Si tuviéramos que destacar una serie de cualidades que deba cumplir una empuñadura, hablaríamos de las siguientes:
- Funcionalidad: esto es, la capacidad de la empuñadura para proporcionar al pescador un soporte adecuado para manipular la caña.
Una empuñadura funcional permitirá una mejor transferencia de energía de la mano y brazo del pescador hacia la caña y la línea.
- Ergonomía: cualidad que permite al pescador manipular la caña con comodidad y eficiencia, minimizando el esfuerzo. Una caña debe estar equipada con un mango de tamaño y forma coincidentes con el número y potencia de la caña, así como a las medidas estándar de las personas. Una empuñadura bien diseñada resulta en mejor rendimiento y menor cansancio.
- Calidad: basada principalmente en el tipo de material con el que esté construida, del que dependerá la durabilidad, las sensaciones transmitidas, el peso, etc.
El material tradicionalmente utilizado es el corcho, que se comercializa en distintos "grados" que indican su calidad.
Uno de los materiales que más se usan actualmente es el denominado ?EVA Foam? (Ethylene Vinyl Acetate). Se trata de un material sintético que posee las características adecuadas para la confección de empuñaduras de toda clase. Su índice de compresión, dado por la densidad del material, su resistencia y otras propiedades han encontrado lugar en las cañas de mosca, sobre todo en los mangos para cañas de precios medios y bajos, aunque principalmente para cañas de fibra de vidrio de números medios.
Cuenta con una única desventaja con respecto al corcho: es algo más pesado.

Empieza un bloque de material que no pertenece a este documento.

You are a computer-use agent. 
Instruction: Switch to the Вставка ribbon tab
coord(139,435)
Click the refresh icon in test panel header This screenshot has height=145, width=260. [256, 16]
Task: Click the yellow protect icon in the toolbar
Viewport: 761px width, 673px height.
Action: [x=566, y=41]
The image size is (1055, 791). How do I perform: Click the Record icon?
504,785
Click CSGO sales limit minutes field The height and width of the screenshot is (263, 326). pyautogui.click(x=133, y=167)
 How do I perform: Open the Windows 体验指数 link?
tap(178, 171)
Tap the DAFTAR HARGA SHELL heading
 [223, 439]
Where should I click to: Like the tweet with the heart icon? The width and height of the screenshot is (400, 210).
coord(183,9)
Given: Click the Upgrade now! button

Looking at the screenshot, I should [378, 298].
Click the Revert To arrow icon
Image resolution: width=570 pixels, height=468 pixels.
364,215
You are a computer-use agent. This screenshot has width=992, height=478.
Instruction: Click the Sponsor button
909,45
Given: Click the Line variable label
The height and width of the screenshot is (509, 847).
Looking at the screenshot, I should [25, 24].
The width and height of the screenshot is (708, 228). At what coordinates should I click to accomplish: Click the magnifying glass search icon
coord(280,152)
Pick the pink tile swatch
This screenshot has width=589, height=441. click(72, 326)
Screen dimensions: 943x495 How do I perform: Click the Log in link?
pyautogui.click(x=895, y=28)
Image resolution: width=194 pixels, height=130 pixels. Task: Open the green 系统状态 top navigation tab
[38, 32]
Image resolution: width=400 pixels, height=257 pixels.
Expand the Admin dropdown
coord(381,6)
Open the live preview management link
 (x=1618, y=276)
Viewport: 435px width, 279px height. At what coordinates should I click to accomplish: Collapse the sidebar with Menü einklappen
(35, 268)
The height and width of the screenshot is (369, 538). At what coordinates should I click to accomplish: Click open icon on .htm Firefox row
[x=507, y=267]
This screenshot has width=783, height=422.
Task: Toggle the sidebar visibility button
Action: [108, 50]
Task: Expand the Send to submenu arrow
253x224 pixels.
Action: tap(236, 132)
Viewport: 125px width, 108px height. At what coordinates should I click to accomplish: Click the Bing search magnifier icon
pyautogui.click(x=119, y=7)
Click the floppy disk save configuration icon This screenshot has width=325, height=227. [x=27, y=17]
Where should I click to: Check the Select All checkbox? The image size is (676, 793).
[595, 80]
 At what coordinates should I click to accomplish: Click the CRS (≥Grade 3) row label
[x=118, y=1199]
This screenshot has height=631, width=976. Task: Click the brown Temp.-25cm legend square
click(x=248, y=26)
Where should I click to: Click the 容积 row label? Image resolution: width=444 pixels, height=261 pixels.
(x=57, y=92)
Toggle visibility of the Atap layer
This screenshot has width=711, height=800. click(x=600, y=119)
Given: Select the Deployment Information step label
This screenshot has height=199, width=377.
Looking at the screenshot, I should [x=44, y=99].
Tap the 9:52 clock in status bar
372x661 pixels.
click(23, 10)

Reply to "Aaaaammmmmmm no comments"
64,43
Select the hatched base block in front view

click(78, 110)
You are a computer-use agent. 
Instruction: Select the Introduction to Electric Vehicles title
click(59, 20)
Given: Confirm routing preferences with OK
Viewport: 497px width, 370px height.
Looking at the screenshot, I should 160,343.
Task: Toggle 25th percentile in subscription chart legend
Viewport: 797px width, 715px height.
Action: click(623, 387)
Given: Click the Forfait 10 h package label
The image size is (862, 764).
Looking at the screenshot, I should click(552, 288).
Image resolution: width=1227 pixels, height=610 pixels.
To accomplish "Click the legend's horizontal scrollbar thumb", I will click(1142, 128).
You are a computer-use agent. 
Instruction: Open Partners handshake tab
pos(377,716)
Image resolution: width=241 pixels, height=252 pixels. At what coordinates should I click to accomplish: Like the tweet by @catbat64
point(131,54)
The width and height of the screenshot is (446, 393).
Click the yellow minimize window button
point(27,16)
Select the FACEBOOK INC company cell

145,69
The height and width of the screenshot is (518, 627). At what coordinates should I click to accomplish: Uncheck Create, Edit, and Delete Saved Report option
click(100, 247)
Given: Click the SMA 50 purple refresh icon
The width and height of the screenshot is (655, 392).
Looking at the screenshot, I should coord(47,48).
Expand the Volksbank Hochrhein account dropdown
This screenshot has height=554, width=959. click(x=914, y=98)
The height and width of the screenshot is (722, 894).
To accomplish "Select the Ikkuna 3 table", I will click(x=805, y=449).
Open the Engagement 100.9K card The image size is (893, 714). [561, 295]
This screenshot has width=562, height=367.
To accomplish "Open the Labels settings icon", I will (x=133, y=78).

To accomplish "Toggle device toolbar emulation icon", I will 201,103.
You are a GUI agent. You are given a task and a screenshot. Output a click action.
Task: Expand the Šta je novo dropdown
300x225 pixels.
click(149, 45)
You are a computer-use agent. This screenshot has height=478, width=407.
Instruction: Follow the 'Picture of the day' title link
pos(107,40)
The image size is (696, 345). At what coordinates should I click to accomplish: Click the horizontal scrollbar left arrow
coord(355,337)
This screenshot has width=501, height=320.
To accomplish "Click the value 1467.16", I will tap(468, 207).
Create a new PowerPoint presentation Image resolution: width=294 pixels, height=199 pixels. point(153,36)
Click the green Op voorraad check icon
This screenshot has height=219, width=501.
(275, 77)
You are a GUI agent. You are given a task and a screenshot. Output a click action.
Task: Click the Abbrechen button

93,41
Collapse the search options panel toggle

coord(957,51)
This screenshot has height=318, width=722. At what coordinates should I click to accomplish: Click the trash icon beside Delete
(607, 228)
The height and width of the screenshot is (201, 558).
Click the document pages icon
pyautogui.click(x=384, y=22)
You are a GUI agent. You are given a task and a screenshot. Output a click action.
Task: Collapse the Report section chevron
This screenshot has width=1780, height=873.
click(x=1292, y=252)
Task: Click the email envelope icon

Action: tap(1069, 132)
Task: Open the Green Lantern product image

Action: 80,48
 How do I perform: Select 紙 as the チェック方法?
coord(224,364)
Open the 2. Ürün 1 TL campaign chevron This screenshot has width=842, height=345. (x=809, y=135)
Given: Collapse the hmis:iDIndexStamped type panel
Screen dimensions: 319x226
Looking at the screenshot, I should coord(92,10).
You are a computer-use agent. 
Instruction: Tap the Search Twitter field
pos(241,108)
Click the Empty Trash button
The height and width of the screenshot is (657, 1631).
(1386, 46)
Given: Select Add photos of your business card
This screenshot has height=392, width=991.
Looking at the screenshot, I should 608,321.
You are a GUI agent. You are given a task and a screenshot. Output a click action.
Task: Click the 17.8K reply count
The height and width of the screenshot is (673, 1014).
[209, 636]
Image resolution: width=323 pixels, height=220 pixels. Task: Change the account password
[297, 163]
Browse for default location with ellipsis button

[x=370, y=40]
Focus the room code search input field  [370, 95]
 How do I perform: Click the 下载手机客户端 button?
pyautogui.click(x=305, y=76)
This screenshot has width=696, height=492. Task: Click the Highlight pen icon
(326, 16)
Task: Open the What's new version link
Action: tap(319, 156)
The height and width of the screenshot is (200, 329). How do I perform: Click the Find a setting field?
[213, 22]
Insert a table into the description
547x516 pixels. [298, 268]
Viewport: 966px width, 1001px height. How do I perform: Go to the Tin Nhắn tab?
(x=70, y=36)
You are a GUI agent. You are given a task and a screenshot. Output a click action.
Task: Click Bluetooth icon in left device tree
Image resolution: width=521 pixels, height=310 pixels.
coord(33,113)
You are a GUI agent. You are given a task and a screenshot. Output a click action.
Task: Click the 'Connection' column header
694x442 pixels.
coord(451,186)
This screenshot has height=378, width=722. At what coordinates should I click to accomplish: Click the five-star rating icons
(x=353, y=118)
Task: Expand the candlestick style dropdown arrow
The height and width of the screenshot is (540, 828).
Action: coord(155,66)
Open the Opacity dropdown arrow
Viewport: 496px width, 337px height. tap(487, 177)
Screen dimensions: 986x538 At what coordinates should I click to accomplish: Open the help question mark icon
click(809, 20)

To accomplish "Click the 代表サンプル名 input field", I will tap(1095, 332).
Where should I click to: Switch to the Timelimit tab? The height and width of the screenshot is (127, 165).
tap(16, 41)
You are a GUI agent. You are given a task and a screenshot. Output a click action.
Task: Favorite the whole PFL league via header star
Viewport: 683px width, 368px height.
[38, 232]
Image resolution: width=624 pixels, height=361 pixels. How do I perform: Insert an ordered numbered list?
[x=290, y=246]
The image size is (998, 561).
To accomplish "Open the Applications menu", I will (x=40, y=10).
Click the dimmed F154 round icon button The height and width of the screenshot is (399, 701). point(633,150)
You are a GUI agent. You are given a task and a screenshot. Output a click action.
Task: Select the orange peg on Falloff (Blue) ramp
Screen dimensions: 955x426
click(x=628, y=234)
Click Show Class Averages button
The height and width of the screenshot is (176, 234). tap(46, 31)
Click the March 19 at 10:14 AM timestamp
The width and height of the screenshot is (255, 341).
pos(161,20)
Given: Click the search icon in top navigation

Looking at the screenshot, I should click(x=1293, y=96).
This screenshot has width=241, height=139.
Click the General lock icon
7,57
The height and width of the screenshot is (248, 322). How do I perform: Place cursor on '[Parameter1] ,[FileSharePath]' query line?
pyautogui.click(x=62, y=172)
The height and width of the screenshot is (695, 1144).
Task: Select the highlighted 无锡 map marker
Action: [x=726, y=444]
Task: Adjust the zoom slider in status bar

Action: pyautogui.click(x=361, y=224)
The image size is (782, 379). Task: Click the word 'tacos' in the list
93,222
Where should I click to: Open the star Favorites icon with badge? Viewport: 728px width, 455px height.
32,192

En definitiva diremos que el mercado podemos encontrar gran variedad de modelos, cada uno de los cuales ofrece un peso, longitud, acción... diferentes. La correcta elección pasa por la conjugación de todos estos elementos de tal manera que demos con la caña que reúne todas las características... y que se ajuste a nuestro presupuesto, claro está.